### The tasks
a) In the passage about the Truth Social merger, how much is Trump's share of the deal supposedly worth on paper?
b) Please resume the passage about the Truth Social merger, picking up after its last sentence.

### Passage to read
No, Donald Trump isn’t going to magically pay off his verdicts with $4 billion from a Truth Social merger
Immediately after Donald Trump lost roughly half a billion dollars (including interest) in his New York civil fraud trial, the media reported that Trump was about to make $4 billion from a Truth Social merger. The implication was that this would bail him out. This set off a wave of confusion and angst across social media. But it’s not a real thing.
Yes, there is a Truth Social merger playing out. Yes, Trump’s share of the deal is supposedly worth $4 billion on paper, according to the people doing the deal. But no, Trump is not going to make $4 billion in cash and use it to pay off his verdicts.
Even if Truth Social and its parent company were worth that much – and no one believes they are – Trump is still not getting cash in the deal. Nor can he turn his stake into cash. This merger puts Trump zero dollars closer to paying his verdicts.

### Dataset items
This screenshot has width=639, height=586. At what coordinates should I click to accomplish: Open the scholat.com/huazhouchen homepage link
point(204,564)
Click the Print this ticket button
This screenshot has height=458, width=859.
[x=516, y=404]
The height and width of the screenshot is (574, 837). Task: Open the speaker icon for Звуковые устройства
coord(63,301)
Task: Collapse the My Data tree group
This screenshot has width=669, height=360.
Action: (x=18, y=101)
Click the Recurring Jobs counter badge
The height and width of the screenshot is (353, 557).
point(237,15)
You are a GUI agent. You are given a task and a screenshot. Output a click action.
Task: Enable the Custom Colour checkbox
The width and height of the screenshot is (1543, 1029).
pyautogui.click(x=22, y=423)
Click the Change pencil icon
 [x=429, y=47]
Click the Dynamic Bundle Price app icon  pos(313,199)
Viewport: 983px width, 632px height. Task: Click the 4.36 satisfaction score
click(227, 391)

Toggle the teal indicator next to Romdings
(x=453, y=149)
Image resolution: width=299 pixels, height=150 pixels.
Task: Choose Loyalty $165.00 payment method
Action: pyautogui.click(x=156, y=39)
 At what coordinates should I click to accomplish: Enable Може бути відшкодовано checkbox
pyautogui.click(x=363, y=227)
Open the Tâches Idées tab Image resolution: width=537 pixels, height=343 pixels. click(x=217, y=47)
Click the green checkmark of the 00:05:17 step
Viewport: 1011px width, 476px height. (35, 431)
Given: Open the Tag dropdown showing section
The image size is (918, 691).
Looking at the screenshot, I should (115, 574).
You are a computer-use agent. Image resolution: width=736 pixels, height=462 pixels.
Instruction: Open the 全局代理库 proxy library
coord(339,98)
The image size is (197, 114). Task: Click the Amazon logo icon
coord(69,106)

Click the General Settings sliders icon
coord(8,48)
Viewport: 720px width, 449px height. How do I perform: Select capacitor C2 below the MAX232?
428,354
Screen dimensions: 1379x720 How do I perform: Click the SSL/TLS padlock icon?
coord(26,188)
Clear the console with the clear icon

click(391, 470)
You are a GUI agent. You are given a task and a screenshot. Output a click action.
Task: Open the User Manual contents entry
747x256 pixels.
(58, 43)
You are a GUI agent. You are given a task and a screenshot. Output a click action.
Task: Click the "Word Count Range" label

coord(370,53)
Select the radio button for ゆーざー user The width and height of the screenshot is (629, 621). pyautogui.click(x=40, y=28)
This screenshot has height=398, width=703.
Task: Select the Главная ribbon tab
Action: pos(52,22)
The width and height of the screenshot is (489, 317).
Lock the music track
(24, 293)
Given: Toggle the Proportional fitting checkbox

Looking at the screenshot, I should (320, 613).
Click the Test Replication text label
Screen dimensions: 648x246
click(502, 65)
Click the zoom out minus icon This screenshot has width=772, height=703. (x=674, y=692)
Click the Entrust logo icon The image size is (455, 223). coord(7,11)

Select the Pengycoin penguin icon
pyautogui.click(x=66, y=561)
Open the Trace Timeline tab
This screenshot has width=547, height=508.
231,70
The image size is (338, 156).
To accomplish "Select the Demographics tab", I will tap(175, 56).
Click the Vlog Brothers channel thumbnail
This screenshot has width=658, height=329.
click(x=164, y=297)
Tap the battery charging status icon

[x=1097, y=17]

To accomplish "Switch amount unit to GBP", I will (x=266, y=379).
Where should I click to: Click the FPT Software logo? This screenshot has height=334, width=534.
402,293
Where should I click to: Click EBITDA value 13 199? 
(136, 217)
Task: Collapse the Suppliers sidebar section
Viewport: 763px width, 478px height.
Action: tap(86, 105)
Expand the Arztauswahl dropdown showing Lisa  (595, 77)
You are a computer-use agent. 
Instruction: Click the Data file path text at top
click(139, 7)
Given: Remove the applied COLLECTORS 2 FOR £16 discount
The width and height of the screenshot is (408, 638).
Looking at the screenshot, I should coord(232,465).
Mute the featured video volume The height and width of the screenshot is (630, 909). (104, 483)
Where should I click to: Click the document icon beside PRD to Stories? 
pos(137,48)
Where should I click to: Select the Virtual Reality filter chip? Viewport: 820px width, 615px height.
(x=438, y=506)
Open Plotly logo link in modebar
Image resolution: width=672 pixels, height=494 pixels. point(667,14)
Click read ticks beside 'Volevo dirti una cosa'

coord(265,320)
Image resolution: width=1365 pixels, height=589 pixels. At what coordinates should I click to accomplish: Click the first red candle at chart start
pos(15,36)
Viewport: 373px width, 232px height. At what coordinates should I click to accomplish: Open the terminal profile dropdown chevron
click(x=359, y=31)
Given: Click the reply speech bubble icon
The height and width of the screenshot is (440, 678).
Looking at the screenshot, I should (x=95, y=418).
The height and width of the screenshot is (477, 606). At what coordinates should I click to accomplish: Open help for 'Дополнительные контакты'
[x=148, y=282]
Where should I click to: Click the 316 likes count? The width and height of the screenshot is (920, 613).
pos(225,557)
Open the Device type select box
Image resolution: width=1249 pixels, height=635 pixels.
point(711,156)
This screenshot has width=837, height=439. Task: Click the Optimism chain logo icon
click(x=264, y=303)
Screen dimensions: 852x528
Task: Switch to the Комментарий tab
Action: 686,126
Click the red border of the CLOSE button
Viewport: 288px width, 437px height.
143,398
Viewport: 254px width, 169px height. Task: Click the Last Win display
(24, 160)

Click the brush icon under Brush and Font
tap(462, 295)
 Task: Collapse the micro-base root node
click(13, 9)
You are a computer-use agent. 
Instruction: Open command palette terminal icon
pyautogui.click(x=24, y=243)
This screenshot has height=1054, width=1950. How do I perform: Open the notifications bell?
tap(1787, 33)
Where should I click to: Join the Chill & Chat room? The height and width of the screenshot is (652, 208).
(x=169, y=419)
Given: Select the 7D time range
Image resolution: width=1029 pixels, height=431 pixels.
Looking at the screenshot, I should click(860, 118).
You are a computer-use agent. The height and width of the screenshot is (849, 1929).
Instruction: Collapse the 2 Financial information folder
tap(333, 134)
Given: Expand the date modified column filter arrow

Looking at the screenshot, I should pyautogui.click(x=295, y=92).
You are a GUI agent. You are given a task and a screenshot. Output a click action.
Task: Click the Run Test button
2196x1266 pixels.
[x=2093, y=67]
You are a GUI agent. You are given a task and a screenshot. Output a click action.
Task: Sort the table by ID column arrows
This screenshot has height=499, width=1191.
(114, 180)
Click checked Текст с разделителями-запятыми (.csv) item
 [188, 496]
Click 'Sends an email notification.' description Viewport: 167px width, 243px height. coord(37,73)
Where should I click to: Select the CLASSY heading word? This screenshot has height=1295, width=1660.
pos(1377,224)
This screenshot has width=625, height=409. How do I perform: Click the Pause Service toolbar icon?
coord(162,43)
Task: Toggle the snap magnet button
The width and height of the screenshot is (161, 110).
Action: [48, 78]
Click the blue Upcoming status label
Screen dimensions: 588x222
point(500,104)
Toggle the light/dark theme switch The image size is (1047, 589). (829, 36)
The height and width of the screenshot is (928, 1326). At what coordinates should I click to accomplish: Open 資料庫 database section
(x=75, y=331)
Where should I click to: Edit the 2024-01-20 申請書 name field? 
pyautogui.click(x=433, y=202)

### Results by task
a) According to the people doing the deal, it is supposedly worth $4 billion on paper.

b)
You have to remember that this isn’t a movie. The villain doesn’t magically trip over billions of dollars an hour after losing everything. Real life doesn’t work that way.
Moreover, given the timing, you have to ask who fed the story to the media on Friday afternoon that Trump had supposedly just made $4 billion. Did Trump’s own people feed this misleading story to the media in order to make it look like Trump isn’t broke after all? If so, when is the media going to stop being complicit in this kind of crap?
In any case, now more than ever, there simply are no magic wands for saving Donald Trump from financial collapse. His supporters’ crowdsourcing effort came up laughably short. He’s not going to get there by hawking sneakers. And you can’t pay off cash penalties in a court verdict by moving funny money around on paper, and then leaking to the media that the scrap of paper is supposedly worth $4 billion.
As always, your job as a consumer of political news is to not fall for this kind of thing. Does it sound realistic to you that an hour after Donald Trump got wiped out financially, he suddenly became $4 billion richer from a deal involving a social network that everyone thinks is worthless? If you’re reading a news story and it sounds like it can’t possibly be real, it probably isn’t. Scrutinize first, react emotionally second. You’ll always be glad you did.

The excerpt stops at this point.